Si è svota questa mattina a Chieti la riunione del Comitato Provinciale per l’Ordine e la Sicurezza Pubblica, convocata con urgenza dal Prefetto Silvana D’Agostino per fare il punto sulla situazione della sicurezza nel comune di Lanciano.
L’incontro si è reso necessario a seguito dei recenti e preoccupanti episodi di cronaca che hanno interessato il quartiere Santa Rita,
teatro di una violenta rissa tra famiglie rom.
Le immagini dello scontro, registrate in un video amatoriale, hanno rapidamente fatto il giro del web, sollevando forte apprensione tra i residenti e richiedendo un intervento coordinato da parte delle istituzioni provinciali.
Al vertice operativo hanno preso parte il Sindaco di Lanciano, Filippo Paolini, la Procuratrice Patrizia Foiera e i massimi rappresentanti provinciali delle Forze dell’Ordine.
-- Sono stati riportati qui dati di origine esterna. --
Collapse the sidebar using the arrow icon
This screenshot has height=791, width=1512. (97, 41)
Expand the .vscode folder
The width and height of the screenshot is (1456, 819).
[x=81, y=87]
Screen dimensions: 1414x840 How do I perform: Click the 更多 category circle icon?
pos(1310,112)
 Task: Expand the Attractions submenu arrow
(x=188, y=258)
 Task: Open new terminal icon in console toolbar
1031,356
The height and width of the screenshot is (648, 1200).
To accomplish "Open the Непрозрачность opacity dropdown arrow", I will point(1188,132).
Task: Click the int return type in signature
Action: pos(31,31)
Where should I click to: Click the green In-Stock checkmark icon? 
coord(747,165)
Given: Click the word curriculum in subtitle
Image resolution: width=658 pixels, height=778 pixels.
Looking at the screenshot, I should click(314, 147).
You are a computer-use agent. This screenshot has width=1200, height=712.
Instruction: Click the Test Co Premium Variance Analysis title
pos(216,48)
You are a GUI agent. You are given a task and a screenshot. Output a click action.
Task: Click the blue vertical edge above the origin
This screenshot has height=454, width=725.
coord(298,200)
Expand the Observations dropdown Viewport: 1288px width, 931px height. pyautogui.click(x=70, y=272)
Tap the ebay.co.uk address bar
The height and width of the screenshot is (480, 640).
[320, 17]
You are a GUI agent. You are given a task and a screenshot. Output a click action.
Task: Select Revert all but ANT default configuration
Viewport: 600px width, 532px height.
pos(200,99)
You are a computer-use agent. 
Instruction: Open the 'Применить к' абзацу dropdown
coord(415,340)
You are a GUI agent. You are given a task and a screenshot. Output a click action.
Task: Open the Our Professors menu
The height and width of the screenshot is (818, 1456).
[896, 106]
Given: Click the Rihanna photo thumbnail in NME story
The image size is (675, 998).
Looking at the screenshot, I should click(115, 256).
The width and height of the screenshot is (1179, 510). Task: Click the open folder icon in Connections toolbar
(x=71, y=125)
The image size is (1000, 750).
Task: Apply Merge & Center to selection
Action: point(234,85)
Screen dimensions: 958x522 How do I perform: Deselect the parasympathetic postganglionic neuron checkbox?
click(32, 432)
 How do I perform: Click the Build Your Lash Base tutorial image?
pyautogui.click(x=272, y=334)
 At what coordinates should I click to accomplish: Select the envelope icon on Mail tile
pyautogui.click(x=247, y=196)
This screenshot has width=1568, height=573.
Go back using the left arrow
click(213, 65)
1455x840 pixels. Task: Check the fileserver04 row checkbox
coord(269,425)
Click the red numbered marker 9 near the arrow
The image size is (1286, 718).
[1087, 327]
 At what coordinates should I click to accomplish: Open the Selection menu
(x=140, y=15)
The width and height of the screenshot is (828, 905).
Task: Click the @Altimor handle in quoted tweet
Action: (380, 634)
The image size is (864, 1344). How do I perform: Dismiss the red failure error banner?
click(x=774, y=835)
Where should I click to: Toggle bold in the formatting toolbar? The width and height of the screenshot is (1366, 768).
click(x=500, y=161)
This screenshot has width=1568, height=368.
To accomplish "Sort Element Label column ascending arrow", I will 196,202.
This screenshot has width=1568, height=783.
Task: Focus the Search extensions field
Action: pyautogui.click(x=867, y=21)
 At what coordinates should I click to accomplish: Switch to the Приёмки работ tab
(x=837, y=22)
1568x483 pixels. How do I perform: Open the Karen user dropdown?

Al termine del confronto, il Sindaco Paolini ha espresso profonda soddisfazione per l’esito del tavolo istituzionale, definendolo produttivo, proficuo e orientato ad azioni concrete sul territorio.
«È stato un incontro molto, molto operativo»,
dice il sindaco Paolini nella nota diramata alla stampa, ringraziando «il Prefetto per l’attenzione particolare, che continuerà incessante, sul quartiere Santa Rita, e per la presenza costante e vigile e l’operato delle forze dell’ordine sul nostro territorio».
Il sindaco ha inoltre tenuto a precisare la reale natura del quartiere, respingendo categoricamente accostamenti impropri con realtà degradate o fuori controllo, e difendendo con fermezza l’onestà e l’impegno della stragrande maggioranza della popolazione locale.
«Desidero sottolineare, come più volte ho fatto, che il quartiere Santa Rita conta all’incirca diecimila abitanti, di cui una piccolissima minoranza crea disagio ai residenti.
Il quartiere non è il Bronx, ma è sano, pulito, fatto di persone oneste,
che lavorano e che si impegnano per rendere la zona viva e ricca di iniziative sociali e culturali. Posso dire che proseguiranno i tavoli istituzionali e gli incontri: uno di questi, ad esempio, con il Presidente dell’Ater, per capire se si possono risolvere alcune situazioni critiche all’interno delle case popolari.»
Il monitoraggio dell’area rimarrà dunque altissimo,
unendo al potenziamento delle attività di vigilanza anche l’avvio di canali di dialogo specifici per risolvere le criticità strutturali e sociali segnalate.